ABBA were a far cry from the Scandi-cool that fashion is currently buying into. Anni-Frid and her then-husband Benny Andersson rocked in unison throughout the 1970s in matching tiered bell-bottom flares, fur coats, satin jumpsuits and silver platform boots, along with fellow members Björn Ulvaeus and Agnetha Fältskog. Costume designer Owe Sandström was responsible for many of their glittering spandex costumes and crochet skull caps, which he designed with his partner Lars Wigenius. These items now live on in the ABBA museum in Stockholm: a dazzling shrine to the Swedish foursome.
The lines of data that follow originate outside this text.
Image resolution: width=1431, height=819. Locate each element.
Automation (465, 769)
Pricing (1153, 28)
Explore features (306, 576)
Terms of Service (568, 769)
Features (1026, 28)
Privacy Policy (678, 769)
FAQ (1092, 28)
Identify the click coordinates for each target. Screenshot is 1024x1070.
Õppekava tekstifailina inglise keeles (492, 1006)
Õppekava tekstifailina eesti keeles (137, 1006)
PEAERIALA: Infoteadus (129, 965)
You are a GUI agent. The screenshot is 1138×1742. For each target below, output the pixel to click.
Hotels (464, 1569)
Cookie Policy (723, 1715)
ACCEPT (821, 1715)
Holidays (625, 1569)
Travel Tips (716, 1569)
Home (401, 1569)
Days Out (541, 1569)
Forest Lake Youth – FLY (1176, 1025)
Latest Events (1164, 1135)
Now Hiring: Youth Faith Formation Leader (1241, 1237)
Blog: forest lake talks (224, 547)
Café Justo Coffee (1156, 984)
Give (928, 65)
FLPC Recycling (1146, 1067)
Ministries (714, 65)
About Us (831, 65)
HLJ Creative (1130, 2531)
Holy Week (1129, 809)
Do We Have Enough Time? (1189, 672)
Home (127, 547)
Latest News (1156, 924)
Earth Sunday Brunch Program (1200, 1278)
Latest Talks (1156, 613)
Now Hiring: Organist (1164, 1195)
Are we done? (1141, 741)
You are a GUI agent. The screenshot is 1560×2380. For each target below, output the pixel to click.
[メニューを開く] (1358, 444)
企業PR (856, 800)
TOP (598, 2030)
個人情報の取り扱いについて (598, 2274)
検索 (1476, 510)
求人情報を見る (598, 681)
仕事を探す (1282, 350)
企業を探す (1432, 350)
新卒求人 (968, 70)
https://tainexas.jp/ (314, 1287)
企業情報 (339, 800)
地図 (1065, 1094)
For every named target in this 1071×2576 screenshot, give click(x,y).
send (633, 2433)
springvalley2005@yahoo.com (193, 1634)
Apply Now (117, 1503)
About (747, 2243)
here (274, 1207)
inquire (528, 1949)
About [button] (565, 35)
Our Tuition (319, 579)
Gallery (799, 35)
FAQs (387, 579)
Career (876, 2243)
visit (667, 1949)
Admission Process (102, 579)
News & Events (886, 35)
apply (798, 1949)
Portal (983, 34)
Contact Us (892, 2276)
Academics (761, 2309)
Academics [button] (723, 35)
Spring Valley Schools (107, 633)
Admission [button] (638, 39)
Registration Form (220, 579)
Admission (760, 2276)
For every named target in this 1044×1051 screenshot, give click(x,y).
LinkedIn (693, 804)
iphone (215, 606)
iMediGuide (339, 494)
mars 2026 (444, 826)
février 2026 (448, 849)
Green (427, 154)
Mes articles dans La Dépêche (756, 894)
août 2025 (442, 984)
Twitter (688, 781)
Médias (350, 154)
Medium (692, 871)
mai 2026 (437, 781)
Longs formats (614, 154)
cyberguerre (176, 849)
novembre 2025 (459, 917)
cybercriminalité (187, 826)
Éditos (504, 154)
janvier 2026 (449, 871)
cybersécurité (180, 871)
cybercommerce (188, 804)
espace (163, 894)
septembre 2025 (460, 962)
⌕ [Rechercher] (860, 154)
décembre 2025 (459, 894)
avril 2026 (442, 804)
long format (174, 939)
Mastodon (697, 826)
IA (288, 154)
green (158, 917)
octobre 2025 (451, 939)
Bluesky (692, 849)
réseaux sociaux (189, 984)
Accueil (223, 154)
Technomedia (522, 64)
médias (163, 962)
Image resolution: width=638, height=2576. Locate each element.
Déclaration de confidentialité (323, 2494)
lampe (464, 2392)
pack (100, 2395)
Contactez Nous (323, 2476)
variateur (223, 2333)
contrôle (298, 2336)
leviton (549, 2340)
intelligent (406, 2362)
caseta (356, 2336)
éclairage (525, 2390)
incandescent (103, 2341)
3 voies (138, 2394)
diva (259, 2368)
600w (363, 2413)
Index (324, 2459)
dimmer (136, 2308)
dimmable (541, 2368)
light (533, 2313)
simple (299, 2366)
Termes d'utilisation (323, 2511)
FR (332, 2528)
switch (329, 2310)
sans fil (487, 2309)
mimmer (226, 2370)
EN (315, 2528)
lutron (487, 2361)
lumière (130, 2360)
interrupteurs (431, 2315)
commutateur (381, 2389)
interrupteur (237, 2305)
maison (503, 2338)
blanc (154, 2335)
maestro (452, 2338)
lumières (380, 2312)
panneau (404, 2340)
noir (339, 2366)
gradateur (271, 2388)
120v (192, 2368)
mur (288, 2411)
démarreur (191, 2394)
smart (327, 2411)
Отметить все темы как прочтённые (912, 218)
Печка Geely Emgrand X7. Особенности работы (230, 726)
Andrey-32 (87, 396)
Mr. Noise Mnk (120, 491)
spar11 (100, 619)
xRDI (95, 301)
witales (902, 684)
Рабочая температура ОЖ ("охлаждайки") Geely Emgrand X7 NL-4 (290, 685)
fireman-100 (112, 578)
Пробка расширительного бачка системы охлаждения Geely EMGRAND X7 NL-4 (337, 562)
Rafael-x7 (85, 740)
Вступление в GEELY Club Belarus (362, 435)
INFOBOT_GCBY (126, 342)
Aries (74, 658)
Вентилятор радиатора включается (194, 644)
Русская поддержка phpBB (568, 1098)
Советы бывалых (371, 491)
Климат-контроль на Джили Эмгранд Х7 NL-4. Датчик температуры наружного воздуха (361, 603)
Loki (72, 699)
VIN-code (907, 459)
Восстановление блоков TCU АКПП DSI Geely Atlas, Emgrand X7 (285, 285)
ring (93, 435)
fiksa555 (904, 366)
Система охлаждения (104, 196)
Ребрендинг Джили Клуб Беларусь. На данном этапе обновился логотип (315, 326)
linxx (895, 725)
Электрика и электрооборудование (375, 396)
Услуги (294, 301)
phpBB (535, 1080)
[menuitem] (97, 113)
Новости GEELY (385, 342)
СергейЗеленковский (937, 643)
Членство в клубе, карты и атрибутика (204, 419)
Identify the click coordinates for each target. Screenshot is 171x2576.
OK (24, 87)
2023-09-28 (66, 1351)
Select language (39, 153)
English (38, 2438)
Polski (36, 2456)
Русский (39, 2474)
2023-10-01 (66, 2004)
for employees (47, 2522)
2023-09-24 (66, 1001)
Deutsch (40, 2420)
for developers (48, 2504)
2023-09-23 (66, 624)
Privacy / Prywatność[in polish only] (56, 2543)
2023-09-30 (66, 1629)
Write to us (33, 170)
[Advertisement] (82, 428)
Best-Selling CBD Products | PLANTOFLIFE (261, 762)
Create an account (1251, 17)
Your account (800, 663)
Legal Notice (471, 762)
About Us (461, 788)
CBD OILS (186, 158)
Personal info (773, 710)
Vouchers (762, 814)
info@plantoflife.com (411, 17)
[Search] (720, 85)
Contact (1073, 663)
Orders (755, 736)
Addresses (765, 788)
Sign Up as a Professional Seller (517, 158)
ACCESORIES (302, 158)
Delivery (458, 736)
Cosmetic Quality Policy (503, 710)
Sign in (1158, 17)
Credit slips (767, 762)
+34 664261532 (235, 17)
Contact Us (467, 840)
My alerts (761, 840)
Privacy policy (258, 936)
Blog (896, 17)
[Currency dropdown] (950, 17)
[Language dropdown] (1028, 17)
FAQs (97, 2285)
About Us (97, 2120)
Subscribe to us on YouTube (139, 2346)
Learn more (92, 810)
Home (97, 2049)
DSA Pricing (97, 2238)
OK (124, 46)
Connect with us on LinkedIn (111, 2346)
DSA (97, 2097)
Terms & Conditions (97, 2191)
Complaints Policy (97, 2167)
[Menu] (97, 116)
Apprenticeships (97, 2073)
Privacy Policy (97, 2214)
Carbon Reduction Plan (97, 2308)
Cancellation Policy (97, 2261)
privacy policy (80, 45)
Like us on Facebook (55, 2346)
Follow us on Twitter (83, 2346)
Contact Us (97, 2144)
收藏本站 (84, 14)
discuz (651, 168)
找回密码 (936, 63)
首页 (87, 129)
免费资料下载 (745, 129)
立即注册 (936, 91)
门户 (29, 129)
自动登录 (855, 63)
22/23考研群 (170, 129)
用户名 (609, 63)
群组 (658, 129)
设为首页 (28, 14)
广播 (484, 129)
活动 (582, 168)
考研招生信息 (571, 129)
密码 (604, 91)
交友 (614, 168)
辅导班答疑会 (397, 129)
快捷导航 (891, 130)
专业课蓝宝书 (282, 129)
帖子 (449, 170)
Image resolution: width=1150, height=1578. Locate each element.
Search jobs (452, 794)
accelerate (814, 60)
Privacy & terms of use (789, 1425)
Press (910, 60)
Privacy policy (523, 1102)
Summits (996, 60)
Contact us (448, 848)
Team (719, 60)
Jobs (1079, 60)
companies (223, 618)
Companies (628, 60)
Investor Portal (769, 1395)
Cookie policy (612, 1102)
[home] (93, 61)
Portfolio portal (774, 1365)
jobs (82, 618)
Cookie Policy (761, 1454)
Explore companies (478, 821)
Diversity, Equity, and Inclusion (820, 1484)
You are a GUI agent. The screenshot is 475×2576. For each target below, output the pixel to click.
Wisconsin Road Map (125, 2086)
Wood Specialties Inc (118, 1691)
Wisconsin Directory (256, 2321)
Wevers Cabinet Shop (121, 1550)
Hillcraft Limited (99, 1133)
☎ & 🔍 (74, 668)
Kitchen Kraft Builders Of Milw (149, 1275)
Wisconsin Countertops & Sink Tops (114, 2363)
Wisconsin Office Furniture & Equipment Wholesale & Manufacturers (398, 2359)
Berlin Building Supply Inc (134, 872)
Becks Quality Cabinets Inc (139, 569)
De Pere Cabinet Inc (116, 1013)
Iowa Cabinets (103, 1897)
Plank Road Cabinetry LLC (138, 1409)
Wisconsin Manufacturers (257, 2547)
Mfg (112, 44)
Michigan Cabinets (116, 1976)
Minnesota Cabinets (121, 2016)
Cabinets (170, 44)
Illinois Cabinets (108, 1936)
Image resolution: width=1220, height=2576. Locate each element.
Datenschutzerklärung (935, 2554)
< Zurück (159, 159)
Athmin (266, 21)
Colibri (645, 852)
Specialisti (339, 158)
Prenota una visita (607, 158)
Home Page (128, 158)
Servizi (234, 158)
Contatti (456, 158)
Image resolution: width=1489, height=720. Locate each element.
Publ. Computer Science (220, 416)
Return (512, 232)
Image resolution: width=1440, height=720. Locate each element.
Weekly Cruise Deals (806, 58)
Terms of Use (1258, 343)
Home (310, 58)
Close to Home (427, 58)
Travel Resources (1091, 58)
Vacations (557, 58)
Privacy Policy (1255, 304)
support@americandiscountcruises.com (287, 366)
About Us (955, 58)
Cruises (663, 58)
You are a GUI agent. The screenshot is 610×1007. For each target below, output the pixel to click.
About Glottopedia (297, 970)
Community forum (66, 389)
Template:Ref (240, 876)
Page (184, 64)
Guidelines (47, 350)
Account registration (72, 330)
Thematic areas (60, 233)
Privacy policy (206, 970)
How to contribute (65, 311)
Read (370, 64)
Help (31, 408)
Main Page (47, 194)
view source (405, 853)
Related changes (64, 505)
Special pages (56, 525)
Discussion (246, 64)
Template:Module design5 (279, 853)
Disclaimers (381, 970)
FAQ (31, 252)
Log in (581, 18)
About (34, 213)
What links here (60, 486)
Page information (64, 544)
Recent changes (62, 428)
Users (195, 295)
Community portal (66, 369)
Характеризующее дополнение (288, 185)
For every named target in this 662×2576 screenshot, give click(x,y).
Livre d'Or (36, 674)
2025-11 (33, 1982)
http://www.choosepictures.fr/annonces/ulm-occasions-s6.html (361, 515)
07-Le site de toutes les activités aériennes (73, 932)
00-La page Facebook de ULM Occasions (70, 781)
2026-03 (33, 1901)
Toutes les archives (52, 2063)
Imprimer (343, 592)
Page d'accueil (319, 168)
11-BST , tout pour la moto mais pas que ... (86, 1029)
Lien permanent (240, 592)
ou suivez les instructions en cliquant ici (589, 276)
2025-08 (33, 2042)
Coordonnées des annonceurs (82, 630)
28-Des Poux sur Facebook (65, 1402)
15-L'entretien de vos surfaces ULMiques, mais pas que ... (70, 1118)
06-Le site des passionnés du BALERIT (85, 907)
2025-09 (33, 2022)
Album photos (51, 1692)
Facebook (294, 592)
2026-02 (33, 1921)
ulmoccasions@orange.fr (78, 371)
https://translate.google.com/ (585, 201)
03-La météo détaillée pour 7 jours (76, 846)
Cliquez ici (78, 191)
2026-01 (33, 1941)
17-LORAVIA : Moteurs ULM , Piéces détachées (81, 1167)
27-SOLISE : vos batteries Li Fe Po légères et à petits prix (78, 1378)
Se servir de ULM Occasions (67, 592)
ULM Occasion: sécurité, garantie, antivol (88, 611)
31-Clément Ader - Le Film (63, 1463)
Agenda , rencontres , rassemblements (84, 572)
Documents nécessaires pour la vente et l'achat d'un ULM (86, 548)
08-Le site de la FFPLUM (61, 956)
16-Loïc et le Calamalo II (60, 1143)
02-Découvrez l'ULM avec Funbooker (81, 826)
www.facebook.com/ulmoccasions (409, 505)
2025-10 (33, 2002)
It was been admitted in recent years that their costumes were often a ploy to avoid tax, taking advantage of a Swedish law in which it states clothing can be tax-deductible if the owners can prove they are not daily wear.
In 1992 Lyngstad swapped sequins for diamonds and married Prince Heinrich Ruzzo Reuss, Count of Plauen, a Swedish-Swiss landscape architect and prince of the former sovereign House of Reuss. They lived together in his castle in Switzerland, however her marriage was short-lived when Reuss tragically died of lymphoma, a year after Lyngstad's daughter Lise-Lotte was killed in a car accident. After these tragedies, Lyngstad withdrew from the public eye in a dark period of mourning.
However like in all good fairy tales, Lyngstad has found a happy ending. She now lives in Switzerland with her boyfriend, Viscount Henry Smith, heir to W.H. Smith. Her attire is now more regal than disco and she is almost unrecognisable from her youth, dressing in stately gowns and majestic suiting. “I like to think of myself as being fashion-conscious,” she once said, “without being a slave to fashion.”